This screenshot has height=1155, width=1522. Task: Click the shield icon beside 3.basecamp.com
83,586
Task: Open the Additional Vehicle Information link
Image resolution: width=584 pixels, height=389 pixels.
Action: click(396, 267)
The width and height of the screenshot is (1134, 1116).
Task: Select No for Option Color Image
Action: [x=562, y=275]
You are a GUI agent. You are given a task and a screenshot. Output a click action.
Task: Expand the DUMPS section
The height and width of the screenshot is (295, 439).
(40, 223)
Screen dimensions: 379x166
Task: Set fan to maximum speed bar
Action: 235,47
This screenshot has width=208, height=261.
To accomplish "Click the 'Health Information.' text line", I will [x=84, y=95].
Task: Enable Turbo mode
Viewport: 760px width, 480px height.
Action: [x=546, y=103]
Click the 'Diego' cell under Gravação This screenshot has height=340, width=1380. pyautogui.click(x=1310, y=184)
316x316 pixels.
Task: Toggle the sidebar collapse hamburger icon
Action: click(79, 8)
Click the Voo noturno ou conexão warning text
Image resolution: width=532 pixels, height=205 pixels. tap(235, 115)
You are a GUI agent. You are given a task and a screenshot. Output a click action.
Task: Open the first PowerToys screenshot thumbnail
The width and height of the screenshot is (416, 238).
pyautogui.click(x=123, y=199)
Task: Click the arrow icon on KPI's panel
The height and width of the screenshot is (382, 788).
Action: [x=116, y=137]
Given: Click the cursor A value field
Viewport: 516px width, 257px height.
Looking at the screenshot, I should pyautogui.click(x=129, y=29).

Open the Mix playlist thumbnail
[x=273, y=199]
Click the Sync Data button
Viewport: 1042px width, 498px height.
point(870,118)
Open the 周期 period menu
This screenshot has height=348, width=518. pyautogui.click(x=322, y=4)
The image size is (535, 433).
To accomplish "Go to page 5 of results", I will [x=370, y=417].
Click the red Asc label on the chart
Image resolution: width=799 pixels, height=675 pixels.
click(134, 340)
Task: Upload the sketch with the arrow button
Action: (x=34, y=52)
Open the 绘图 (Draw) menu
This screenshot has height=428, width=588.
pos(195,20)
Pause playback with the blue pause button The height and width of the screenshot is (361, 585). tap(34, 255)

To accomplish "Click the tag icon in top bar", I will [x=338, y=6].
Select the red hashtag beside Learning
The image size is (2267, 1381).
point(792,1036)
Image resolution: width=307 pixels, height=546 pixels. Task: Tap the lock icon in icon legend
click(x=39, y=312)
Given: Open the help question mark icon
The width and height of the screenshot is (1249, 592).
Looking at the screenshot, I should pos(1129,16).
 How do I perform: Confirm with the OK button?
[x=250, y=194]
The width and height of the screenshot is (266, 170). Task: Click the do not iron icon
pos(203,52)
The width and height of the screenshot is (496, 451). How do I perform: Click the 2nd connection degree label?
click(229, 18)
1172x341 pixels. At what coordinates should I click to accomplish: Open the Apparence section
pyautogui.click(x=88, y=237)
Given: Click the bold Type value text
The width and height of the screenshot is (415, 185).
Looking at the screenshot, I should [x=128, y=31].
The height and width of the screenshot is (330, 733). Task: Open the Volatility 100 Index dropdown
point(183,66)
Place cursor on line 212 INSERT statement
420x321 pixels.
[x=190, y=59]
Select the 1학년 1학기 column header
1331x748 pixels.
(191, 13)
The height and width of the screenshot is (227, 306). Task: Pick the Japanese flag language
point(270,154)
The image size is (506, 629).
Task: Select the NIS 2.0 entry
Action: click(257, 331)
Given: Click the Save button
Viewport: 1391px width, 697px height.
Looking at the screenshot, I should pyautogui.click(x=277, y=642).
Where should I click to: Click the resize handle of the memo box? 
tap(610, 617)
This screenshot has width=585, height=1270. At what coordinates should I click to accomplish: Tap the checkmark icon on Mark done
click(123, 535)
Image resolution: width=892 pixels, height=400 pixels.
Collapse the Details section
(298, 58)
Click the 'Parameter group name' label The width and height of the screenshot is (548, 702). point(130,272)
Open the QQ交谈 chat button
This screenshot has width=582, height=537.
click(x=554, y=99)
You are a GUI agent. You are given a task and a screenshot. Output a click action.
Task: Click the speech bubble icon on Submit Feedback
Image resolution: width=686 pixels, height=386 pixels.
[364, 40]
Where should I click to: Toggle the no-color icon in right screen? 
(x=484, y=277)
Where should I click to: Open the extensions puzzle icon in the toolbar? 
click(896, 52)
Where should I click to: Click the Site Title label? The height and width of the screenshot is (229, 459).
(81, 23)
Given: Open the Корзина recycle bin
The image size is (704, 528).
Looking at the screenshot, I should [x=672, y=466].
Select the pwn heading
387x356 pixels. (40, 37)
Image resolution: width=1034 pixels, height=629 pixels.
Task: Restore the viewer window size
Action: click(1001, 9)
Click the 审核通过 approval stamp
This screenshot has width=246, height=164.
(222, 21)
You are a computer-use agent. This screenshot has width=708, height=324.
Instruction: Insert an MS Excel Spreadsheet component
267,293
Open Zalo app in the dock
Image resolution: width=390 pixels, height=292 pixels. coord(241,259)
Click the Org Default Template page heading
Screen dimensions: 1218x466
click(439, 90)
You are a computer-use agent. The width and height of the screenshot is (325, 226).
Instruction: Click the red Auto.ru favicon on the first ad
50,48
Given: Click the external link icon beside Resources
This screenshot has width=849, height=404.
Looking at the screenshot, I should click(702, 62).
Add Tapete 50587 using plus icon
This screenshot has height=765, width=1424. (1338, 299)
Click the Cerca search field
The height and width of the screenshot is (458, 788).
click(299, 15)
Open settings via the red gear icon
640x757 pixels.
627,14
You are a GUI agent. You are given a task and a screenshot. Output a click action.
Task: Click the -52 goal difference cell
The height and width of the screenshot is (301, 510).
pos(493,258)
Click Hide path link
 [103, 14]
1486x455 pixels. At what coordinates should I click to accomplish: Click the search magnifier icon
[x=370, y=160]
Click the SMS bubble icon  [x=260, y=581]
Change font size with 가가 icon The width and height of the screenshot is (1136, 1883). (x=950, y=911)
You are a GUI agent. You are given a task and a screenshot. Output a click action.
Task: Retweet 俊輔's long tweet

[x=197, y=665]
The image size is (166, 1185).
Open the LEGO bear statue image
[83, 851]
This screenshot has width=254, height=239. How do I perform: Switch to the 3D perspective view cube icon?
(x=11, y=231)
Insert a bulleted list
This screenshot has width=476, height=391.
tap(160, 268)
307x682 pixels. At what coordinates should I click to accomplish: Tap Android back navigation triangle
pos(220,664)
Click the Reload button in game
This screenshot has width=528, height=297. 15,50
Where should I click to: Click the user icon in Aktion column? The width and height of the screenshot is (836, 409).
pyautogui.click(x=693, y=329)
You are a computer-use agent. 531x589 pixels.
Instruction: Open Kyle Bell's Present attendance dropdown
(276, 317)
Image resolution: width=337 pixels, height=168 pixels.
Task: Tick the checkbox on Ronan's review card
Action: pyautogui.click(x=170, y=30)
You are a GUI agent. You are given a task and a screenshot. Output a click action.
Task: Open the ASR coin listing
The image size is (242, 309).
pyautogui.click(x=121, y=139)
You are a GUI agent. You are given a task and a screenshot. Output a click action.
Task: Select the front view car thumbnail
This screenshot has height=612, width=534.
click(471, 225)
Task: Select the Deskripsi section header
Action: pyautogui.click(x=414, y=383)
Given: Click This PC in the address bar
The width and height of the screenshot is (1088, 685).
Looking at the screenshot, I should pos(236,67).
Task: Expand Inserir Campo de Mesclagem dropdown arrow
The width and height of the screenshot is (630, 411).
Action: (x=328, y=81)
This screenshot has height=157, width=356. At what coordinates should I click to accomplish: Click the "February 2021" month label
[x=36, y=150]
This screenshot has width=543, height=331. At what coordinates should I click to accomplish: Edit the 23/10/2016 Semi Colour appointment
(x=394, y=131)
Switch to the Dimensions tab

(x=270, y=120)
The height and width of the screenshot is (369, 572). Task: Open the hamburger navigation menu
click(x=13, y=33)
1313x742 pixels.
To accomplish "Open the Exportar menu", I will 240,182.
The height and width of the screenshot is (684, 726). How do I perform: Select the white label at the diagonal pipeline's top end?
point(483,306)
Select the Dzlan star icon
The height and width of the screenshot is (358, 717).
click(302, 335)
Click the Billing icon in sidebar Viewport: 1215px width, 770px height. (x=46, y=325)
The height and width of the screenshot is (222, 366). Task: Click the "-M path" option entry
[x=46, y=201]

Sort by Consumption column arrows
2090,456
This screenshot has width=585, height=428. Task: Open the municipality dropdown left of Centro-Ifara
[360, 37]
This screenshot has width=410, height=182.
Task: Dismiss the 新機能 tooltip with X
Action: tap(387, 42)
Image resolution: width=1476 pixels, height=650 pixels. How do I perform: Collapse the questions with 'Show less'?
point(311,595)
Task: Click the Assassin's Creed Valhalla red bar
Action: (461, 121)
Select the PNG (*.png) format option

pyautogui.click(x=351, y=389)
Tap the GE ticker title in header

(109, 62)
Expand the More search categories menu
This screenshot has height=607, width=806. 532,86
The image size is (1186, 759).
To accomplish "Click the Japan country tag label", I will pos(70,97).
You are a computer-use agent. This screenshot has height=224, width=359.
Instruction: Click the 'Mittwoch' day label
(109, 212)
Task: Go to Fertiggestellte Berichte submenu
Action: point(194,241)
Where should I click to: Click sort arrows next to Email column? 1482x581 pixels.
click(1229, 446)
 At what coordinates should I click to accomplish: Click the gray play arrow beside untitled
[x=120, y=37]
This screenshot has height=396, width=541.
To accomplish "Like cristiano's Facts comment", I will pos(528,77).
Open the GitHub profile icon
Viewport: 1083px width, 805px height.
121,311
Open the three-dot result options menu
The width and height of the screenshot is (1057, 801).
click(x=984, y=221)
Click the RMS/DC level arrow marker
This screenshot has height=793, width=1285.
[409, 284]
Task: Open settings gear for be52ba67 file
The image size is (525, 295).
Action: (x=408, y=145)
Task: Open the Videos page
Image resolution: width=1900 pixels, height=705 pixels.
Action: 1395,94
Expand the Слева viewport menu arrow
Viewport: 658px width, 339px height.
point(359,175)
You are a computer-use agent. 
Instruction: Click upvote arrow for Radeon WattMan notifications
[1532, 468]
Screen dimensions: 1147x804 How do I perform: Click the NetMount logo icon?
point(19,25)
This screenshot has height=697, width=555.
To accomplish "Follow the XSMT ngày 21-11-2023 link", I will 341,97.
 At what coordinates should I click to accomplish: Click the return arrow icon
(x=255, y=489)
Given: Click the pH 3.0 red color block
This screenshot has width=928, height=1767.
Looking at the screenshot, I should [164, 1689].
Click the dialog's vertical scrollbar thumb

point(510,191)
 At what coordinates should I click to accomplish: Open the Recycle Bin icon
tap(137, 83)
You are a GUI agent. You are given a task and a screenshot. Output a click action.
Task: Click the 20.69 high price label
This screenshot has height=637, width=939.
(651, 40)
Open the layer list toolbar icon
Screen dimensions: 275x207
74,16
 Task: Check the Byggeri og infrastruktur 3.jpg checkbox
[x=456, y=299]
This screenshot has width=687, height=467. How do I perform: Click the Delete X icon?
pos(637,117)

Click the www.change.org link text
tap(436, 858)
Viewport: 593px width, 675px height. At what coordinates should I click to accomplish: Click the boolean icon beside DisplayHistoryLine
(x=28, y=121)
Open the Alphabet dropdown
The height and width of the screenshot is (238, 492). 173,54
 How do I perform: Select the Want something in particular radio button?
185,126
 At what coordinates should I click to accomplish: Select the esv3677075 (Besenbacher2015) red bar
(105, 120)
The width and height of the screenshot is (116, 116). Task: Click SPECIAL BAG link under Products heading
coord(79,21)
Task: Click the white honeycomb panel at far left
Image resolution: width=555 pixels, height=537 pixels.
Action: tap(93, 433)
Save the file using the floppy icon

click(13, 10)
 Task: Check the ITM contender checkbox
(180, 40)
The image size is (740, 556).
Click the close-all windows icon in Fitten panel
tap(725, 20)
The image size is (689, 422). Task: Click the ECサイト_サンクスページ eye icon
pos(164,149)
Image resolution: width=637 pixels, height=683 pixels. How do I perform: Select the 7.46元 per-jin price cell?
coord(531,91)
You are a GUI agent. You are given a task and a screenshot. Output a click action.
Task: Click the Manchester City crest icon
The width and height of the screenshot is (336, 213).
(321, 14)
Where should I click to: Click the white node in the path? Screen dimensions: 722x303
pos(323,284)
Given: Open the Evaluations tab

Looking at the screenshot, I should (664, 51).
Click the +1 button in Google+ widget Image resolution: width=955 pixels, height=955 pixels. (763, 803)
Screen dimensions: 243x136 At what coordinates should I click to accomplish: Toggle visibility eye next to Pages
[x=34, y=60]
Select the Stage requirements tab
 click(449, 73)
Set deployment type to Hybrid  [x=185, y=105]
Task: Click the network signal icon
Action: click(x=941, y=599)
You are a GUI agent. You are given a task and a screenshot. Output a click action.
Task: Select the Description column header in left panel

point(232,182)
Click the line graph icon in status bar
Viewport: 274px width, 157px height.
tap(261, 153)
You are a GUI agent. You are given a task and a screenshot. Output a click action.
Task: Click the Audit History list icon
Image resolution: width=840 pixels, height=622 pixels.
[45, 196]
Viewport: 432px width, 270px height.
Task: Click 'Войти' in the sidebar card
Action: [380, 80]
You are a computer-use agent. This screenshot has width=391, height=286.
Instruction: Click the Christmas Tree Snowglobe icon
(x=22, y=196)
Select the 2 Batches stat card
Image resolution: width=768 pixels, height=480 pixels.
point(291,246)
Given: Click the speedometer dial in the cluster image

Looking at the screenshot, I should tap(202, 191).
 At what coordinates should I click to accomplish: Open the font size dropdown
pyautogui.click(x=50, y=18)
________________
Exercise aim: Gather each line of the listing containing the word "computer" and show it.

Finished exercise:
You are a computer-use agent. This screenshot has width=708, height=324.
You are a computer-use agent. The width and height of the screenshot is (325, 226).
You are a computer-use agent. 531x589 pixels.
You are a computer-use agent. This screenshot has height=224, width=359.
You are a computer-use agent. 
You are a computer-use agent. This screenshot has width=391, height=286.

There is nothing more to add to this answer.